Professional & digital services · IaC standardisation
Turning manually created Azure environments into reusable delivery products
A modular Infrastructure-as-Code framework for networking, compute, storage, monitoring, access, tagging and controlled deployment.
12
environments standardised
1 hour
provisioning (from 4 days)
81%
less configuration drift
88%
fewer manual steps
In brief
A services organisation created Azure environments independently per application and project, with varied naming, networking, access, monitoring and deployment. ClimsTech built a modular Terraform framework, retained useful ARM templates, introduced remote state and pull-request review, and standardised tagging and ownership — standardising stable decisions while preserving controlled flexibility.
Working constraints
- Existing Azure estates
- Multiple project teams
- Different application requirements
- Existing ARM templates
- Need for gradual adoption
- Remote state and access considerations
- Requirement to avoid one oversized template
The problem
What was actually going wrong
A services organisation created Azure environments independently for different applications and customer projects.

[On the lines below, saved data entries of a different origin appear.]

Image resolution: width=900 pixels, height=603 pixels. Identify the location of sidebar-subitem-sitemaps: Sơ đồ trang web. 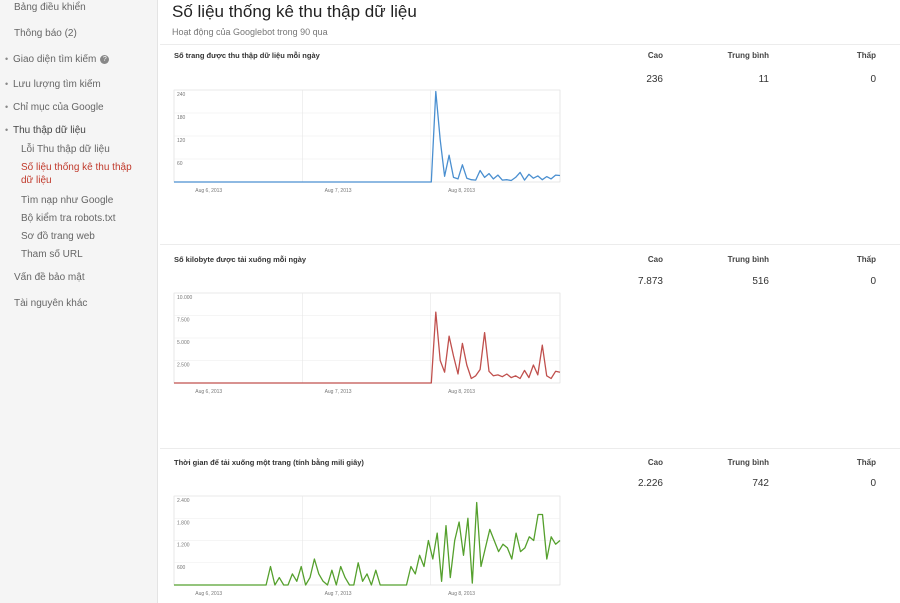
(58, 236).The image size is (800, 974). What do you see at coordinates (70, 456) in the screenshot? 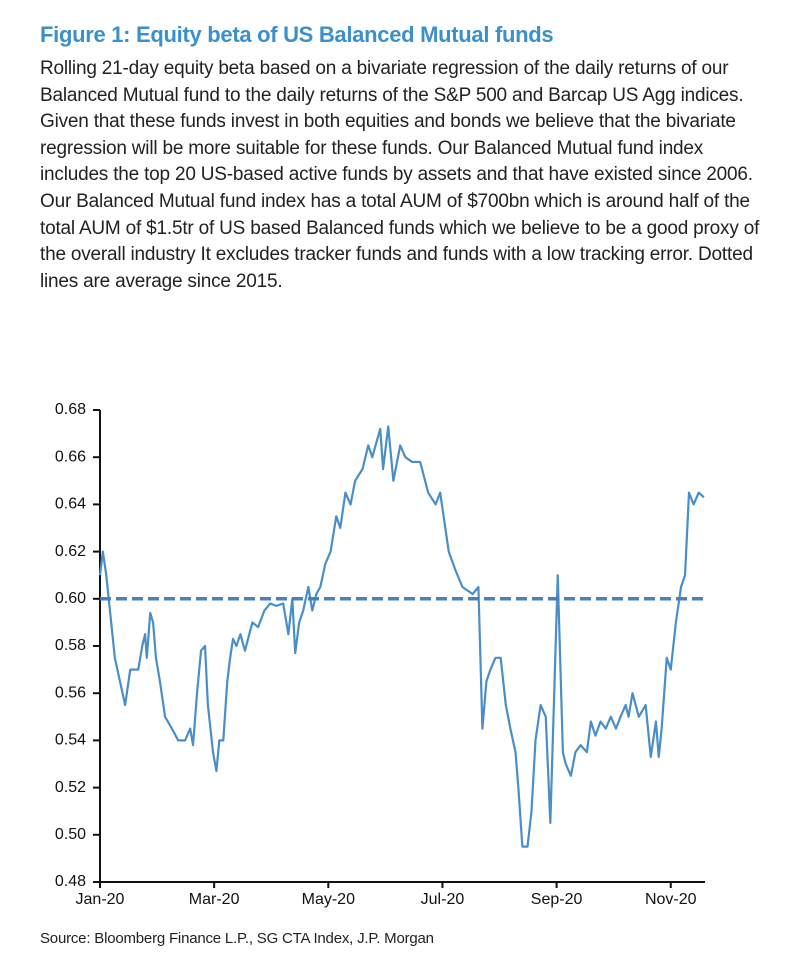
I see `y-tick-label: 0.66` at bounding box center [70, 456].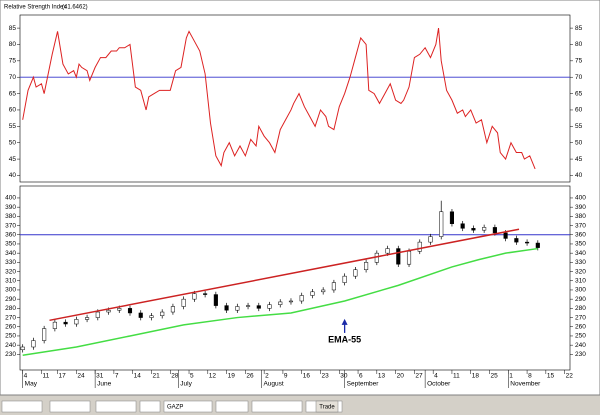 The image size is (600, 415). I want to click on trade-button, so click(327, 406).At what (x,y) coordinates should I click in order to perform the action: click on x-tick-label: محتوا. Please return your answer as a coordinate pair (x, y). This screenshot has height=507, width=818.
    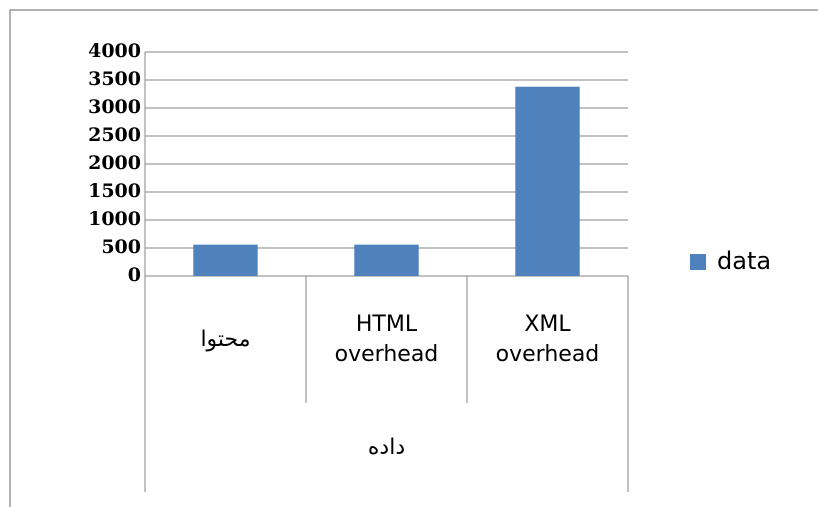
    Looking at the image, I should click on (226, 339).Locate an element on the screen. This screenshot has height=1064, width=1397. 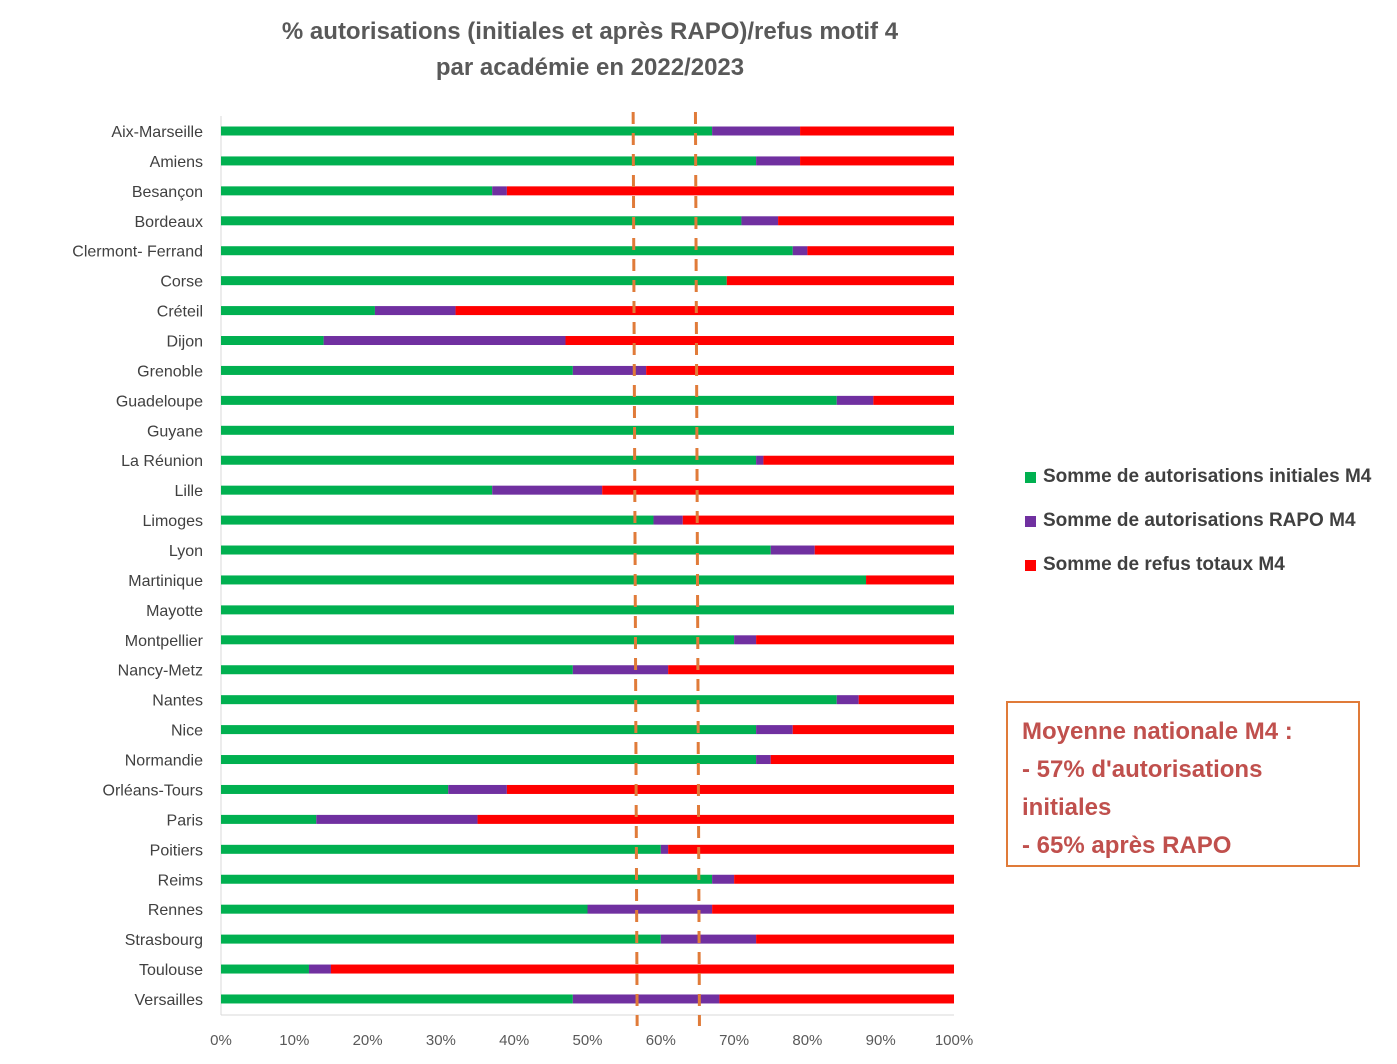
x-tick-label: 60% is located at coordinates (661, 1040).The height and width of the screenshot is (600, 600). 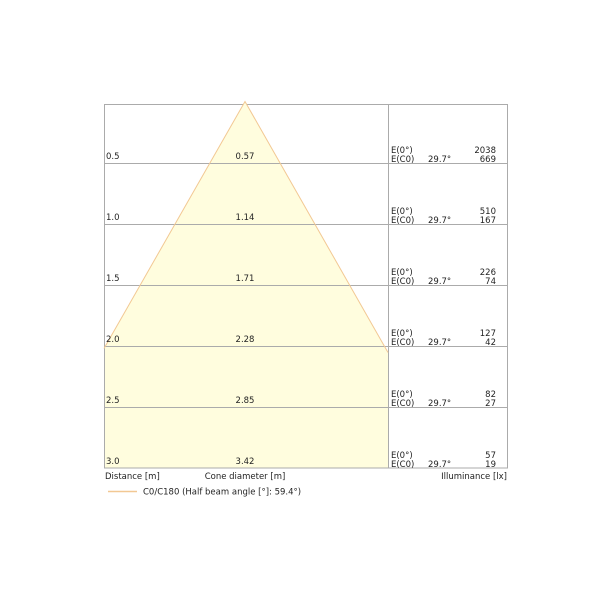 What do you see at coordinates (246, 477) in the screenshot?
I see `cone-diameter-axis-label: Cone diameter [m]` at bounding box center [246, 477].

Naming, network configuration, access control, monitoring, and deployment practices varied.
What discovery surfaced
- 1Environment creation depended on senior engineers.
- 2Portal changes were not consistently reviewed.
- 3Resource naming and tagging varied.
- 4Test and production environments drifted.
- 5Existing ARM assets still had value.
- 6Infrastructure modules were too application-specific or absent.
The engineering
What we built and changed
1Pattern discovery
Existing environments were compared to identify stable common components.
2Module design
Networking, compute, storage, monitoring, access, and application foundations were separated into distinct modules.
3State and workflow
Remote state, pull-request review, and deployment approval were implemented.
4ARM integration
Existing useful ARM templates were retained where rewriting added no value.
5Governance
Naming, tagging, ownership, and environment metadata were standardised across all environments.
Infrastructure became a reviewed, reusable product instead of a collection of one-off environments.
The architecture
Before and after
- Manually created Azure environments
- Ad-hoc ARM templates per project
- Portal changes without review
- Inconsistent naming and tagging
- Senior engineer dependency
- No remote state
- Environment configuration
- Networking module
- Compute module
- Storage module
- Monitoring module
- Access-control module
- Application-specific components
Judgement calls
Decisions that shaped the outcome
Why avoid a single universal module?
Large modules become difficult to understand and change. Stable capabilities were separated by responsibility.
Why preserve selected ARM templates?
Standardisation should reduce operational risk, not create unnecessary migration work.
Why separate configuration from modules?
Reusable modules need environment-specific input without code duplication.
Verified outcomes
What changed for the business
- 12 environments standardised
- Provisioning reduced from 4 days to 1 hour
- Drift reduced by 81%
- Manual steps reduced by 88%
- Tagging compliance increased from 42% to 96%
- Infrastructure support requests reduced by 38%
- New-project setup effort reduced by 70%
What this engagement proves
The best IaC frameworks standardise stable decisions while preserving controlled flexibility.